• **DIRECTIONS**
Write out every line of the data below exactly as given.

• **SOURCE DATA**
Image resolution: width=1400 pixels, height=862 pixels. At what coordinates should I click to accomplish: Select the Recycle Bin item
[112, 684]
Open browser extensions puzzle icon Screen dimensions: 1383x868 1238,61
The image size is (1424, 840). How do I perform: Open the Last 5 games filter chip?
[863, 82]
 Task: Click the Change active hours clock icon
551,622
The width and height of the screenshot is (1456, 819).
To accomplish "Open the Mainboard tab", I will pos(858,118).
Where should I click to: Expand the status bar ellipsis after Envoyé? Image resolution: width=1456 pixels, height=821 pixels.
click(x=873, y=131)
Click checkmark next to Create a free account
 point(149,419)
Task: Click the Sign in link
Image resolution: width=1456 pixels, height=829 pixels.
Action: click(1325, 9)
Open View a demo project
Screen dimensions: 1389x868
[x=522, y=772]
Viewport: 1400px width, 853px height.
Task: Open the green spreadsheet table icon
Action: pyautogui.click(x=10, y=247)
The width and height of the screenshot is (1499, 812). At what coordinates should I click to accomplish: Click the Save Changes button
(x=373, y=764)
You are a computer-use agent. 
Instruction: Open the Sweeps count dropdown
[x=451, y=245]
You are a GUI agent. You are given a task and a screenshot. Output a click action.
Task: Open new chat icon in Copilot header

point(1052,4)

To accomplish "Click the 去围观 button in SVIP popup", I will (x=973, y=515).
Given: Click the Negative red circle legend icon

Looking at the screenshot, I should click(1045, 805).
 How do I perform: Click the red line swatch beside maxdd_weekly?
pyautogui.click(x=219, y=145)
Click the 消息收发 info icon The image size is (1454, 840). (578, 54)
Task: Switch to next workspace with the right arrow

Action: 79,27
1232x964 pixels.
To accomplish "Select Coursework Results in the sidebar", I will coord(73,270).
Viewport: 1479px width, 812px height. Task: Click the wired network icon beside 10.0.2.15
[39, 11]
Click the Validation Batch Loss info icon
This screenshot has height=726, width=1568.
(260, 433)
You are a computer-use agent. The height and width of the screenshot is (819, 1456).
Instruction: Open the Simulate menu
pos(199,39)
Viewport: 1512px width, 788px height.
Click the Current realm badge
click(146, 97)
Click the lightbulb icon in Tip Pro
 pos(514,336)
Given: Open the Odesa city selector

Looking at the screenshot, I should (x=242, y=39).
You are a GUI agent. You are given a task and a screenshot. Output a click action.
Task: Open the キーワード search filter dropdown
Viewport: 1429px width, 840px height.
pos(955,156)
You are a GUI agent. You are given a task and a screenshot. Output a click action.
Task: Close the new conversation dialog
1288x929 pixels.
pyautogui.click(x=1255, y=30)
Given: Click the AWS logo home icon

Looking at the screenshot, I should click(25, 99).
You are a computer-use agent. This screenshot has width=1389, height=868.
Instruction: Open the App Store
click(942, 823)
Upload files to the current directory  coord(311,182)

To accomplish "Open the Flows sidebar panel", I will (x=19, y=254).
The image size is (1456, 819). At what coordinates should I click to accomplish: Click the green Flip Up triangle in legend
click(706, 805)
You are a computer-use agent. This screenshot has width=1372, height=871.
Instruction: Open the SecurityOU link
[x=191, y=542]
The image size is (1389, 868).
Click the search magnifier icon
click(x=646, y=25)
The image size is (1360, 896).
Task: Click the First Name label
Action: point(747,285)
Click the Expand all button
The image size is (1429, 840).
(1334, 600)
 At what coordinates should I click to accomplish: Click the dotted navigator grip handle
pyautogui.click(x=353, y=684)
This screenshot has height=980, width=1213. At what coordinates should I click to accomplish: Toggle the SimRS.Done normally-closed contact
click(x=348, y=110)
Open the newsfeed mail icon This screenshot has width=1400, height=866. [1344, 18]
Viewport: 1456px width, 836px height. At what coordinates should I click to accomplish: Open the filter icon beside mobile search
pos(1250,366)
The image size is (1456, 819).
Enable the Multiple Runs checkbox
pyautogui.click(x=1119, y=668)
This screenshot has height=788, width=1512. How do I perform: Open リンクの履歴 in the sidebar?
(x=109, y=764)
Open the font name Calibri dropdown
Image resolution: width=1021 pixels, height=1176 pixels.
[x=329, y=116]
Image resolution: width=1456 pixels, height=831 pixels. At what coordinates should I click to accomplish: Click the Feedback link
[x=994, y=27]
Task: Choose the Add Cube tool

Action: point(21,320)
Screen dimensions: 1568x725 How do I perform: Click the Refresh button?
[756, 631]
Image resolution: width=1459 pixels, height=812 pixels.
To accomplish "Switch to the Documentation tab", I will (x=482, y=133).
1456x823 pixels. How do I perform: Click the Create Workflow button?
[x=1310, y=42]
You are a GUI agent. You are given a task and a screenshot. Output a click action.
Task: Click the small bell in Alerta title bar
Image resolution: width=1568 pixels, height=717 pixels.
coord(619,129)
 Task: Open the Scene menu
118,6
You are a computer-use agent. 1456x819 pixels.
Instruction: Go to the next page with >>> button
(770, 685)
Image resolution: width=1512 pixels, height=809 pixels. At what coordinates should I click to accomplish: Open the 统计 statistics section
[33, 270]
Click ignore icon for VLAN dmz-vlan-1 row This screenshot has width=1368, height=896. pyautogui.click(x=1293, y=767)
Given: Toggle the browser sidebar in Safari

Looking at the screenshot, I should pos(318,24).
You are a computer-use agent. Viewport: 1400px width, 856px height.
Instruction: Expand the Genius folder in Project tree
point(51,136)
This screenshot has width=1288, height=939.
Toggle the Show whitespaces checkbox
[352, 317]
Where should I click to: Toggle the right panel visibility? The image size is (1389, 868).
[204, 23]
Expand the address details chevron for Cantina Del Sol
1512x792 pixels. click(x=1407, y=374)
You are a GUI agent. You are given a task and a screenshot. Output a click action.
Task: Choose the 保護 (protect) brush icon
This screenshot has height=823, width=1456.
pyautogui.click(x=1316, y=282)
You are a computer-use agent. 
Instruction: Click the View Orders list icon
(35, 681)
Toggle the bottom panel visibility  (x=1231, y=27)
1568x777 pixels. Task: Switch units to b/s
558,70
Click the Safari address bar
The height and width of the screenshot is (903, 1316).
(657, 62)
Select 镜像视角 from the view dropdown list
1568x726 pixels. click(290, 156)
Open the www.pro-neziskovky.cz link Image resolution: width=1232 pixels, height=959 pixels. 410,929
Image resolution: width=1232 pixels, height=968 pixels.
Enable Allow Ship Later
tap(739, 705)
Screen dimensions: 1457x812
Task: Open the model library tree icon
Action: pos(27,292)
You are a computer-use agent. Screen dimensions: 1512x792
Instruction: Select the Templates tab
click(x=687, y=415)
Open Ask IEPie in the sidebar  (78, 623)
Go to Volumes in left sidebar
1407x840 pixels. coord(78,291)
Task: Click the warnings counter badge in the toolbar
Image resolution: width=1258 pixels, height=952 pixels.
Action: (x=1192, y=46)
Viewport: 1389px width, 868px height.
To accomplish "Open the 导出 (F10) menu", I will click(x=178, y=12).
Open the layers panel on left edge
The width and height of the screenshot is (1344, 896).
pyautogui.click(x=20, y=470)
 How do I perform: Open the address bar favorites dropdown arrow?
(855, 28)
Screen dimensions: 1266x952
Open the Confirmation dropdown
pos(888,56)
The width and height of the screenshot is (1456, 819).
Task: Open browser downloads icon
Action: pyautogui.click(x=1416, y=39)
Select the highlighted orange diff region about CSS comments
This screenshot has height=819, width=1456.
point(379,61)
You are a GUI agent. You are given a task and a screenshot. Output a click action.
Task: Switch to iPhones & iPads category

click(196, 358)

• **RESPONSE AREA**
Image resolution: width=1400 pixels, height=862 pixels. At what coordinates should I click to accomplish: Select the Recycle Bin item
[112, 684]
Open browser extensions puzzle icon Screen dimensions: 1383x868 1238,61
The image size is (1424, 840). How do I perform: Open the Last 5 games filter chip?
[863, 82]
 Task: Click the Change active hours clock icon
551,622
The width and height of the screenshot is (1456, 819).
To accomplish "Open the Mainboard tab", I will pos(858,118).
Where should I click to: Expand the status bar ellipsis after Envoyé? Image resolution: width=1456 pixels, height=821 pixels.
click(x=873, y=131)
Click checkmark next to Create a free account
 point(149,419)
Task: Click the Sign in link
Image resolution: width=1456 pixels, height=829 pixels.
Action: click(1325, 9)
Open View a demo project
Screen dimensions: 1389x868
[x=522, y=772]
Viewport: 1400px width, 853px height.
Task: Open the green spreadsheet table icon
Action: pyautogui.click(x=10, y=247)
The width and height of the screenshot is (1499, 812). At what coordinates should I click to accomplish: Click the Save Changes button
(x=373, y=764)
You are a computer-use agent. 
Instruction: Open the Sweeps count dropdown
[x=451, y=245]
You are a GUI agent. You are given a task and a screenshot. Output a click action.
Task: Open new chat icon in Copilot header

point(1052,4)

To accomplish "Click the 去围观 button in SVIP popup", I will (x=973, y=515).
Given: Click the Negative red circle legend icon

Looking at the screenshot, I should click(1045, 805).
 How do I perform: Click the red line swatch beside maxdd_weekly?
pyautogui.click(x=219, y=145)
Click the 消息收发 info icon The image size is (1454, 840). (578, 54)
Task: Switch to next workspace with the right arrow

Action: 79,27
1232x964 pixels.
To accomplish "Select Coursework Results in the sidebar", I will coord(73,270).
Viewport: 1479px width, 812px height. Task: Click the wired network icon beside 10.0.2.15
[39, 11]
Click the Validation Batch Loss info icon
This screenshot has height=726, width=1568.
(260, 433)
You are a computer-use agent. The height and width of the screenshot is (819, 1456).
Instruction: Open the Simulate menu
pos(199,39)
Viewport: 1512px width, 788px height.
Click the Current realm badge
click(146, 97)
Click the lightbulb icon in Tip Pro
 pos(514,336)
Given: Open the Odesa city selector

Looking at the screenshot, I should (x=242, y=39).
You are a GUI agent. You are given a task and a screenshot. Output a click action.
Task: Open the キーワード search filter dropdown
Viewport: 1429px width, 840px height.
pos(955,156)
You are a GUI agent. You are given a task and a screenshot. Output a click action.
Task: Close the new conversation dialog
1288x929 pixels.
pyautogui.click(x=1255, y=30)
Given: Click the AWS logo home icon

Looking at the screenshot, I should click(25, 99).
You are a computer-use agent. This screenshot has width=1389, height=868.
Instruction: Open the App Store
click(942, 823)
Upload files to the current directory  coord(311,182)

To accomplish "Open the Flows sidebar panel", I will (x=19, y=254).
The image size is (1456, 819). At what coordinates should I click to accomplish: Click the green Flip Up triangle in legend
click(706, 805)
You are a computer-use agent. This screenshot has width=1372, height=871.
Instruction: Open the SecurityOU link
[x=191, y=542]
The image size is (1389, 868).
Click the search magnifier icon
click(x=646, y=25)
The image size is (1360, 896).
Task: Click the First Name label
Action: point(747,285)
Click the Expand all button
The image size is (1429, 840).
(1334, 600)
 At what coordinates should I click to accomplish: Click the dotted navigator grip handle
pyautogui.click(x=353, y=684)
This screenshot has height=980, width=1213. At what coordinates should I click to accomplish: Toggle the SimRS.Done normally-closed contact
click(x=348, y=110)
Open the newsfeed mail icon This screenshot has width=1400, height=866. [1344, 18]
Viewport: 1456px width, 836px height. At what coordinates should I click to accomplish: Open the filter icon beside mobile search
pos(1250,366)
The image size is (1456, 819).
Enable the Multiple Runs checkbox
pyautogui.click(x=1119, y=668)
This screenshot has height=788, width=1512. How do I perform: Open リンクの履歴 in the sidebar?
(x=109, y=764)
Open the font name Calibri dropdown
Image resolution: width=1021 pixels, height=1176 pixels.
[x=329, y=116]
Image resolution: width=1456 pixels, height=831 pixels. At what coordinates should I click to accomplish: Click the Feedback link
[x=994, y=27]
Task: Choose the Add Cube tool

Action: point(21,320)
Screen dimensions: 1568x725 How do I perform: Click the Refresh button?
[756, 631]
Image resolution: width=1459 pixels, height=812 pixels.
To accomplish "Switch to the Documentation tab", I will (x=482, y=133).
1456x823 pixels. How do I perform: Click the Create Workflow button?
[x=1310, y=42]
You are a GUI agent. You are given a task and a screenshot. Output a click action.
Task: Click the small bell in Alerta title bar
Image resolution: width=1568 pixels, height=717 pixels.
coord(619,129)
 Task: Open the Scene menu
118,6
You are a computer-use agent. 1456x819 pixels.
Instruction: Go to the next page with >>> button
(770, 685)
Image resolution: width=1512 pixels, height=809 pixels. At what coordinates should I click to accomplish: Open the 统计 statistics section
[33, 270]
Click ignore icon for VLAN dmz-vlan-1 row This screenshot has width=1368, height=896. pyautogui.click(x=1293, y=767)
Given: Toggle the browser sidebar in Safari

Looking at the screenshot, I should pos(318,24).
You are a computer-use agent. Viewport: 1400px width, 856px height.
Instruction: Expand the Genius folder in Project tree
point(51,136)
This screenshot has width=1288, height=939.
Toggle the Show whitespaces checkbox
[352, 317]
Where should I click to: Toggle the right panel visibility? The image size is (1389, 868).
[204, 23]
Expand the address details chevron for Cantina Del Sol
1512x792 pixels. click(x=1407, y=374)
You are a GUI agent. You are given a task and a screenshot. Output a click action.
Task: Choose the 保護 (protect) brush icon
This screenshot has height=823, width=1456.
pyautogui.click(x=1316, y=282)
You are a computer-use agent. 
Instruction: Click the View Orders list icon
(35, 681)
Toggle the bottom panel visibility  (x=1231, y=27)
1568x777 pixels. Task: Switch units to b/s
558,70
Click the Safari address bar
The height and width of the screenshot is (903, 1316).
(657, 62)
Select 镜像视角 from the view dropdown list
1568x726 pixels. click(290, 156)
Open the www.pro-neziskovky.cz link Image resolution: width=1232 pixels, height=959 pixels. 410,929
Image resolution: width=1232 pixels, height=968 pixels.
Enable Allow Ship Later
tap(739, 705)
Screen dimensions: 1457x812
Task: Open the model library tree icon
Action: pos(27,292)
You are a computer-use agent. Screen dimensions: 1512x792
Instruction: Select the Templates tab
click(x=687, y=415)
Open Ask IEPie in the sidebar  (78, 623)
Go to Volumes in left sidebar
1407x840 pixels. coord(78,291)
Task: Click the warnings counter badge in the toolbar
Image resolution: width=1258 pixels, height=952 pixels.
Action: (x=1192, y=46)
Viewport: 1389px width, 868px height.
To accomplish "Open the 导出 (F10) menu", I will click(x=178, y=12).
Open the layers panel on left edge
The width and height of the screenshot is (1344, 896).
pyautogui.click(x=20, y=470)
 How do I perform: Open the address bar favorites dropdown arrow?
(855, 28)
Screen dimensions: 1266x952
Open the Confirmation dropdown
pos(888,56)
The width and height of the screenshot is (1456, 819).
Task: Open browser downloads icon
Action: pyautogui.click(x=1416, y=39)
Select the highlighted orange diff region about CSS comments
This screenshot has height=819, width=1456.
point(379,61)
You are a GUI agent. You are given a task and a screenshot. Output a click action.
Task: Switch to iPhones & iPads category

click(196, 358)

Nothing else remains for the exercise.